Additional information: 
Fanakawa Ltd. has been making losses in recent years, but recent board changes and the development of a new product line are believed to have significantly improved the company's future prospects. The following scheme of financial reorganisation has been prepared for consideration by the shareholders and creditors:

1
The existing ordinary shares are to be written down to Sh.4 per share and then consolidated into shares of Sh.10 par.
2
Existing shareholders are to subscribe to a rights issue of three new shares for every one share held after making the changes in (1) above.
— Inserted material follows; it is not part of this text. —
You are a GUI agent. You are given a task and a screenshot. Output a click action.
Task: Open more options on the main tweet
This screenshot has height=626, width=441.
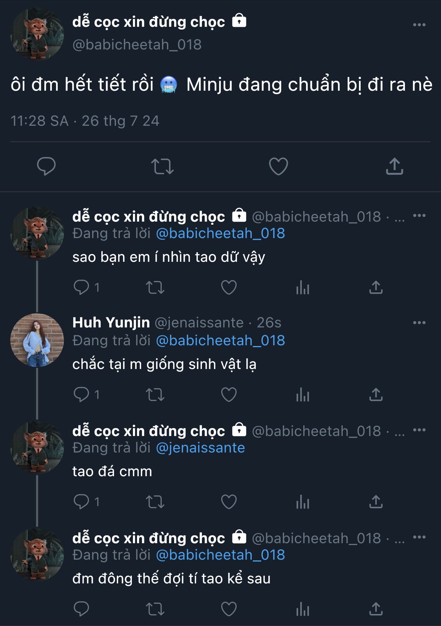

The shares are to be issued at Sh.11 each.
3
The company's major supplier has agreed to convert an amount of Sh.1,000,000 owed to him into fully paid ordinary shares issued at par.
4
The bank requires immediate payment of the overdraft but has agreed to convert the loan currently payable on demand, into a debenture carrying an interest of 10% per annum payable in full in the next 5 years.
5
The balances in the accumulated losses and goodwill accounts are to be written off.
6
Development expenditure is to be written off.
7
The remaining assets are to be restated to their fair values as follows:
                                  Sh. "000"
Land and buildings       3,320
Plant and machinery    1,000
Inventories                   1,500
Receivables                 1,700
8
The amount in the share premium account is to be utilised in the capital reduction scheme.
 
Required: 
(i) Journal entries to record the above transactions. 

(ii) Capital reduction account. 

(iii) Statement of financial position after effecting the scheme of capital reduction.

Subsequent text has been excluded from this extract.